Start of Supplied data
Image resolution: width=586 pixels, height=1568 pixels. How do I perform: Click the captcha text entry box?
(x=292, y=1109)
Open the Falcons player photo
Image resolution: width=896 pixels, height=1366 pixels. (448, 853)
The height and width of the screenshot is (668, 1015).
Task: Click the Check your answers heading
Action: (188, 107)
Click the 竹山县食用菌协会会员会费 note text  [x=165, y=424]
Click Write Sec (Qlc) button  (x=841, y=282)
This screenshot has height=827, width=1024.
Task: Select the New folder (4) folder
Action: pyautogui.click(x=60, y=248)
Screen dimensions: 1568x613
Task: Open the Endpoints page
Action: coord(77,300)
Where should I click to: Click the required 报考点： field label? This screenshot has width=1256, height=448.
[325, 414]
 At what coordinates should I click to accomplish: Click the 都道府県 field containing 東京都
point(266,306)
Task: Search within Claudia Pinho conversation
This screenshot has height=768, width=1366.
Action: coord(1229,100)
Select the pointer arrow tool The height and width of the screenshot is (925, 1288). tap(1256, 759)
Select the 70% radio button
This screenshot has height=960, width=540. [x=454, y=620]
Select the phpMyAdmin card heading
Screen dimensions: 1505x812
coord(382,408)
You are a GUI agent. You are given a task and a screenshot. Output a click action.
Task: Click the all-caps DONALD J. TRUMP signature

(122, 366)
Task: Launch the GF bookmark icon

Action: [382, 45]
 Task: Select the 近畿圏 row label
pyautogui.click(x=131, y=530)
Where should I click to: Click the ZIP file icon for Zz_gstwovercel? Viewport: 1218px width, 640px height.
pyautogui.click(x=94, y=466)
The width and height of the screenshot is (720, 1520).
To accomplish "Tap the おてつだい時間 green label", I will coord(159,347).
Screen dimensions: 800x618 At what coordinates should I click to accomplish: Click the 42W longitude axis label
End of Supplied data
Exercise ▸ Repeat the entire listing exactly.

Your solution ▸
Image resolution: width=586 pixels, height=1568 pixels. How do I perform: Click the captcha text entry box?
(x=292, y=1109)
Open the Falcons player photo
Image resolution: width=896 pixels, height=1366 pixels. (448, 853)
The height and width of the screenshot is (668, 1015).
Task: Click the Check your answers heading
Action: (188, 107)
Click the 竹山县食用菌协会会员会费 note text  [x=165, y=424]
Click Write Sec (Qlc) button  (x=841, y=282)
This screenshot has height=827, width=1024.
Task: Select the New folder (4) folder
Action: pyautogui.click(x=60, y=248)
Screen dimensions: 1568x613
Task: Open the Endpoints page
Action: coord(77,300)
Where should I click to: Click the required 报考点： field label? This screenshot has width=1256, height=448.
[325, 414]
 At what coordinates should I click to accomplish: Click the 都道府県 field containing 東京都
point(266,306)
Task: Search within Claudia Pinho conversation
This screenshot has height=768, width=1366.
Action: coord(1229,100)
Select the pointer arrow tool The height and width of the screenshot is (925, 1288). tap(1256, 759)
Select the 70% radio button
This screenshot has height=960, width=540. [x=454, y=620]
Select the phpMyAdmin card heading
Screen dimensions: 1505x812
coord(382,408)
You are a GUI agent. You are given a task and a screenshot. Output a click action.
Task: Click the all-caps DONALD J. TRUMP signature

(122, 366)
Task: Launch the GF bookmark icon

Action: [382, 45]
 Task: Select the 近畿圏 row label
pyautogui.click(x=131, y=530)
Where should I click to: Click the ZIP file icon for Zz_gstwovercel? Viewport: 1218px width, 640px height.
pyautogui.click(x=94, y=466)
The width and height of the screenshot is (720, 1520).
To accomplish "Tap the おてつだい時間 green label", I will coord(159,347).
Screen dimensions: 800x618 At what coordinates should I click to accomplish: Click the 42W longitude axis label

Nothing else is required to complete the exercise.